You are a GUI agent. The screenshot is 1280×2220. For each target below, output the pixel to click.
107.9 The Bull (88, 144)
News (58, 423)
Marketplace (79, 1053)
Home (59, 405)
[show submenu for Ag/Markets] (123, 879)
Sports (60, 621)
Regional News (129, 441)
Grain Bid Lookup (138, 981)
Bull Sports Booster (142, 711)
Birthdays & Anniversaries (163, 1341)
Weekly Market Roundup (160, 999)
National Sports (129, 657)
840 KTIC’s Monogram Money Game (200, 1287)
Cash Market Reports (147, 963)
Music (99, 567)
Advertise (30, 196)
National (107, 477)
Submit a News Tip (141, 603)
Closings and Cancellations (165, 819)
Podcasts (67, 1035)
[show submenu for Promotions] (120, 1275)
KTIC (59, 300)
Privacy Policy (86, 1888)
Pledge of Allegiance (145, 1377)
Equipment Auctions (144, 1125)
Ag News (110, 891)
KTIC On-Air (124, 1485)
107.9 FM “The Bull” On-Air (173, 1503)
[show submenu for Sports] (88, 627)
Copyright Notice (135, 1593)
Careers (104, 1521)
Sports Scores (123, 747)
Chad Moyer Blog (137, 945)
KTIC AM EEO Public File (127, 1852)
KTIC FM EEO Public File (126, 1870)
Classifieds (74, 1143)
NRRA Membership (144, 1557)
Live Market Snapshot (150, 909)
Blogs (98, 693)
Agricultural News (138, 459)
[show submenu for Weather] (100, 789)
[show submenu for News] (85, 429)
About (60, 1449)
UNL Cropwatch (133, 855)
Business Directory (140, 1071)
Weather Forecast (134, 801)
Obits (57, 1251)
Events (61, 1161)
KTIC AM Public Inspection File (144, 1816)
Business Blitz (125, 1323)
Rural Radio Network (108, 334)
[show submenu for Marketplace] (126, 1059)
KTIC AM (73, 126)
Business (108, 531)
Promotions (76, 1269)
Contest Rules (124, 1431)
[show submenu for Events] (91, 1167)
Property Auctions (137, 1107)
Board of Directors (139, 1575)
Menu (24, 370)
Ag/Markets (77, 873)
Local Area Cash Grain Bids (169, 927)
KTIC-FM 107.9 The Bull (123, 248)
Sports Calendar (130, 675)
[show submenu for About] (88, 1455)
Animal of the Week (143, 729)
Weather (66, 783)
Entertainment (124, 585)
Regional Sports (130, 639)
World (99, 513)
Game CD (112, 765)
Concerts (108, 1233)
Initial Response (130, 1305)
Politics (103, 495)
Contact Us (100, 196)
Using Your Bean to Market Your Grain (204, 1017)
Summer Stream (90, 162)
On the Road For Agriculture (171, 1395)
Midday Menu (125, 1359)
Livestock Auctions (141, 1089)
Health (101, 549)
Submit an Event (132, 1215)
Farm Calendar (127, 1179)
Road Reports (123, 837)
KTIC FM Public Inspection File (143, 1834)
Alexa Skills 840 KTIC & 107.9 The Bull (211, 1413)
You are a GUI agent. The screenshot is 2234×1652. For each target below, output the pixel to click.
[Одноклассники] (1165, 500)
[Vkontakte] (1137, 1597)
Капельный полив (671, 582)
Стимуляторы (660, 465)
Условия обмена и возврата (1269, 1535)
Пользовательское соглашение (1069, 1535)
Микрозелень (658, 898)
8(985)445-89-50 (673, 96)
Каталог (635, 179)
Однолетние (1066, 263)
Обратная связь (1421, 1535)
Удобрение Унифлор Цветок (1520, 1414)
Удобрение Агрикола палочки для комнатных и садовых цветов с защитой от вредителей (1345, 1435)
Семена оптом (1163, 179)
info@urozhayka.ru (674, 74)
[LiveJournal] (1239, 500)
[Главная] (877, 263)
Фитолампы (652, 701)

+++++

Work order: Could you reproduce every record exactly as written?

Answer section:
You are a GUI agent. The screenshot is 1280×2220. For each target below, output the pixel to click.
107.9 The Bull (88, 144)
News (58, 423)
Marketplace (79, 1053)
Home (59, 405)
[show submenu for Ag/Markets] (123, 879)
Sports (60, 621)
Regional News (129, 441)
Grain Bid Lookup (138, 981)
Bull Sports Booster (142, 711)
Birthdays & Anniversaries (163, 1341)
Weekly Market Roundup (160, 999)
National Sports (129, 657)
840 KTIC’s Monogram Money Game (200, 1287)
Cash Market Reports (147, 963)
Music (99, 567)
Advertise (30, 196)
National (107, 477)
Submit a News Tip (141, 603)
Closings and Cancellations (165, 819)
Podcasts (67, 1035)
[show submenu for Promotions] (120, 1275)
KTIC (59, 300)
Privacy Policy (86, 1888)
Pledge of Allegiance (145, 1377)
Equipment Auctions (144, 1125)
Ag News (110, 891)
KTIC On-Air (124, 1485)
107.9 FM “The Bull” On-Air (173, 1503)
[show submenu for Sports] (88, 627)
Copyright Notice (135, 1593)
Careers (104, 1521)
Sports Scores (123, 747)
Chad Moyer Blog (137, 945)
KTIC AM EEO Public File (127, 1852)
KTIC FM EEO Public File (126, 1870)
Classifieds (74, 1143)
NRRA Membership (144, 1557)
Live Market Snapshot (150, 909)
Blogs (98, 693)
Agricultural News (138, 459)
[show submenu for Weather] (100, 789)
[show submenu for News] (85, 429)
About (60, 1449)
UNL Cropwatch (133, 855)
Business Directory (140, 1071)
Weather Forecast (134, 801)
Obits (57, 1251)
Events (61, 1161)
KTIC AM Public Inspection File (144, 1816)
Business Blitz (125, 1323)
Rural Radio Network (108, 334)
[show submenu for Marketplace] (126, 1059)
KTIC AM (73, 126)
Business (108, 531)
Promotions (76, 1269)
Contest Rules (124, 1431)
[show submenu for Events] (91, 1167)
Property Auctions (137, 1107)
Board of Directors (139, 1575)
Menu (24, 370)
Ag/Markets (77, 873)
Local Area Cash Grain Bids (169, 927)
KTIC-FM 107.9 The Bull (123, 248)
Sports Calendar (130, 675)
[show submenu for About] (88, 1455)
Animal of the Week (143, 729)
Weather (66, 783)
Entertainment (124, 585)
Regional Sports (130, 639)
World (99, 513)
Game CD (112, 765)
Concerts (108, 1233)
Initial Response (130, 1305)
Politics (103, 495)
Contact Us (100, 196)
Using Your Bean to Market Your Grain (204, 1017)
Summer Stream (90, 162)
On the Road For Agriculture (171, 1395)
Midday Menu (125, 1359)
Livestock Auctions (141, 1089)
Health (101, 549)
Submit an Event (132, 1215)
Farm Calendar (127, 1179)
Road Reports (123, 837)
KTIC FM Public Inspection File (143, 1834)
Alexa Skills 840 KTIC & 107.9 The Bull (211, 1413)
You are a GUI agent. The screenshot is 2234×1652. For each target below, output the pixel to click.
[Одноклассники] (1165, 500)
[Vkontakte] (1137, 1597)
Капельный полив (671, 582)
Стимуляторы (660, 465)
Условия обмена и возврата (1269, 1535)
Пользовательское соглашение (1069, 1535)
Микрозелень (658, 898)
8(985)445-89-50 (673, 96)
Каталог (635, 179)
Однолетние (1066, 263)
Обратная связь (1421, 1535)
Удобрение Унифлор Цветок (1520, 1414)
Удобрение Агрикола палочки для комнатных и садовых цветов с защитой от вредителей (1345, 1435)
Семена оптом (1163, 179)
info@urozhayka.ru (674, 74)
[LiveJournal] (1239, 500)
[Главная] (877, 263)
Фитолампы (652, 701)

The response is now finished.